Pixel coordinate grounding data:
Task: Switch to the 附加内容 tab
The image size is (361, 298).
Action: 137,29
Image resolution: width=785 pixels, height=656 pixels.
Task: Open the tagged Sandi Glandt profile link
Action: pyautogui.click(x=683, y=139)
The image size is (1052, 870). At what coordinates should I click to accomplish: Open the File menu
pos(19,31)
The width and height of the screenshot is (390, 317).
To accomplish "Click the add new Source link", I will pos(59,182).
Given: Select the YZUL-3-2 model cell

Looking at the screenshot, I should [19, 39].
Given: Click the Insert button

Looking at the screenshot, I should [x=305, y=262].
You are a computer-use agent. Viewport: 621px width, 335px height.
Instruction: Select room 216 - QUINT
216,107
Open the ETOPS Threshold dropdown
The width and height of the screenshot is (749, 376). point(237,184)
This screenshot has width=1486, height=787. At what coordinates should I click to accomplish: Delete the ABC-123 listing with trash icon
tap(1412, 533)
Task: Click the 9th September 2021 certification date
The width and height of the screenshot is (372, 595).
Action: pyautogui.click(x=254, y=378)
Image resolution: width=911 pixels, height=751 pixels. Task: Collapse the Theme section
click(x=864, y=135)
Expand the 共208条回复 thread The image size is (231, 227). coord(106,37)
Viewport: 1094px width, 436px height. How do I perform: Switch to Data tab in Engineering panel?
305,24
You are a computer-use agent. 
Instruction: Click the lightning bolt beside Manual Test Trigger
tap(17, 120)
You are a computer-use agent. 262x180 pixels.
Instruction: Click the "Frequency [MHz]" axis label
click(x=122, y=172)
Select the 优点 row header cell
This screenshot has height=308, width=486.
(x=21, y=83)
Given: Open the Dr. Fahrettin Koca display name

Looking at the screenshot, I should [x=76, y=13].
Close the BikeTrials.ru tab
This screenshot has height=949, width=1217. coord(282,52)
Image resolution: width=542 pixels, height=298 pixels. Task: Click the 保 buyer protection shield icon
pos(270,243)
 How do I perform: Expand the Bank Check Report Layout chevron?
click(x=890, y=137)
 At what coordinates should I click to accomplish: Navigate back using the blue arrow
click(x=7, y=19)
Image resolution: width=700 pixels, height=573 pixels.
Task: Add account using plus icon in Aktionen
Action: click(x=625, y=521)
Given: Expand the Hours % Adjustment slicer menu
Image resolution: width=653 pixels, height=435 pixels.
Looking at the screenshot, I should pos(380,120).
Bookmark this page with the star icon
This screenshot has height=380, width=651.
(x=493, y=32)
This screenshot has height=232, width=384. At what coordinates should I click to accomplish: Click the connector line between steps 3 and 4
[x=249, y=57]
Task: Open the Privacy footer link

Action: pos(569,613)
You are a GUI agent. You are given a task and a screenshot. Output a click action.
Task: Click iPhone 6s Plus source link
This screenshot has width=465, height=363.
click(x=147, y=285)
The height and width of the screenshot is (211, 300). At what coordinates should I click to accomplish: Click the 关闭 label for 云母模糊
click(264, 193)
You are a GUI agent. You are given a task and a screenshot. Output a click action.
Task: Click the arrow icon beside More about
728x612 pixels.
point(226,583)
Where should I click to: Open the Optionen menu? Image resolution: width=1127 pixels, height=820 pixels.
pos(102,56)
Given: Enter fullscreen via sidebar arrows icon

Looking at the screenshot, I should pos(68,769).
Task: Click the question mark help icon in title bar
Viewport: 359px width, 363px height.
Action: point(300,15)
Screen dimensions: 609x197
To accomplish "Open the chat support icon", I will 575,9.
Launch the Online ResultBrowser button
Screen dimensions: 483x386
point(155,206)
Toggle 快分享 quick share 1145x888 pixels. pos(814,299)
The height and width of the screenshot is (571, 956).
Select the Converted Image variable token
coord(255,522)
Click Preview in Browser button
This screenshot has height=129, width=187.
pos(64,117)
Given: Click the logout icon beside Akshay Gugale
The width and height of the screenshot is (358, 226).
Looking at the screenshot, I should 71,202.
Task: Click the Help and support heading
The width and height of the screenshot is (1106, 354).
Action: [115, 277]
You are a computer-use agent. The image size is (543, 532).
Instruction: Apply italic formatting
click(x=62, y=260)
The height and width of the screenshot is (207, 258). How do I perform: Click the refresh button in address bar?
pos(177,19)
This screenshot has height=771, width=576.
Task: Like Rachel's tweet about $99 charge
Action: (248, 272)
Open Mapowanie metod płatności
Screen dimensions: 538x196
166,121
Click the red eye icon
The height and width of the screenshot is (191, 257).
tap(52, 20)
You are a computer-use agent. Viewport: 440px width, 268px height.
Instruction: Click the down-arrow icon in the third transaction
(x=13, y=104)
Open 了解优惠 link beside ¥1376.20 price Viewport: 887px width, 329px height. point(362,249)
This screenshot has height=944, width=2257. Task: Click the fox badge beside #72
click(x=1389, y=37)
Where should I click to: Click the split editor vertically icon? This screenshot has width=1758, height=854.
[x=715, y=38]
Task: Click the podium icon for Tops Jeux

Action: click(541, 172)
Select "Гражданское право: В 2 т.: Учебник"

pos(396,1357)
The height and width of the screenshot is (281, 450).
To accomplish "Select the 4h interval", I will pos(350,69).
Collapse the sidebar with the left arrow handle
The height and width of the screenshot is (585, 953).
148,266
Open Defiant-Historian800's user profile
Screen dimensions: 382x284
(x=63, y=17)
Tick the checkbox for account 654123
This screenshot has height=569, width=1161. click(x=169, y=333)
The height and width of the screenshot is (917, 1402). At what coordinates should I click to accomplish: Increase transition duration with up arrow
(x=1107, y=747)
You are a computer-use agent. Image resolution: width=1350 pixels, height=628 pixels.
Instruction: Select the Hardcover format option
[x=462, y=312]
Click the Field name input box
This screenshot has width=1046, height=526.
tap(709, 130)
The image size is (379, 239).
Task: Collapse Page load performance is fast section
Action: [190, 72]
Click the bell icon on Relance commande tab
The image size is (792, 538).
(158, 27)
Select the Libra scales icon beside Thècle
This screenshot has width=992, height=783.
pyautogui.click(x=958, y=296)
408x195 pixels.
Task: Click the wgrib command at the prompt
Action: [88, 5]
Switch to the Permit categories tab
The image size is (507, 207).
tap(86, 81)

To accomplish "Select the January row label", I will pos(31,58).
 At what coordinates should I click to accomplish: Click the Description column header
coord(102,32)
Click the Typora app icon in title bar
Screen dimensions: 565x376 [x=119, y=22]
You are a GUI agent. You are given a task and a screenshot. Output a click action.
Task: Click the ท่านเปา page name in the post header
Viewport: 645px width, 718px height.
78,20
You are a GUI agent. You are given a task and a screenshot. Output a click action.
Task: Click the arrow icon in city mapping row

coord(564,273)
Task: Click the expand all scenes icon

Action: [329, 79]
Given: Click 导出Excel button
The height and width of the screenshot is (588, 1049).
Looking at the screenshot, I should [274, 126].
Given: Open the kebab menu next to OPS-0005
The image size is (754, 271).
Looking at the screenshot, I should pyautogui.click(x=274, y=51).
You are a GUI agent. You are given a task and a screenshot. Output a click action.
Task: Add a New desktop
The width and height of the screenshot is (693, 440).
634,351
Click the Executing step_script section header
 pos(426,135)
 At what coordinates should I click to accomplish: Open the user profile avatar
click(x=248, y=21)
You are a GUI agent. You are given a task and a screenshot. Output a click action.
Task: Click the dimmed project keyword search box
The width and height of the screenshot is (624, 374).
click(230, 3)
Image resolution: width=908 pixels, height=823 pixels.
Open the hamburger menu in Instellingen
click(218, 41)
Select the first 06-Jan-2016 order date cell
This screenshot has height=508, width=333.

| WHAT YOU ARE ASKED TO DO |
Each line above that includes the word "computer" is to be copied.

| TASK RESPONSE |
You are a computer-use agent. Viewport: 621px width, 335px height.
You are a computer-use agent. 
You are a computer-use agent. 262x180 pixels.
You are a computer-use agent. The image size is (543, 532).
You are a computer-use agent. Viewport: 440px width, 268px height.
You are a computer-use agent. Image resolution: width=1350 pixels, height=628 pixels.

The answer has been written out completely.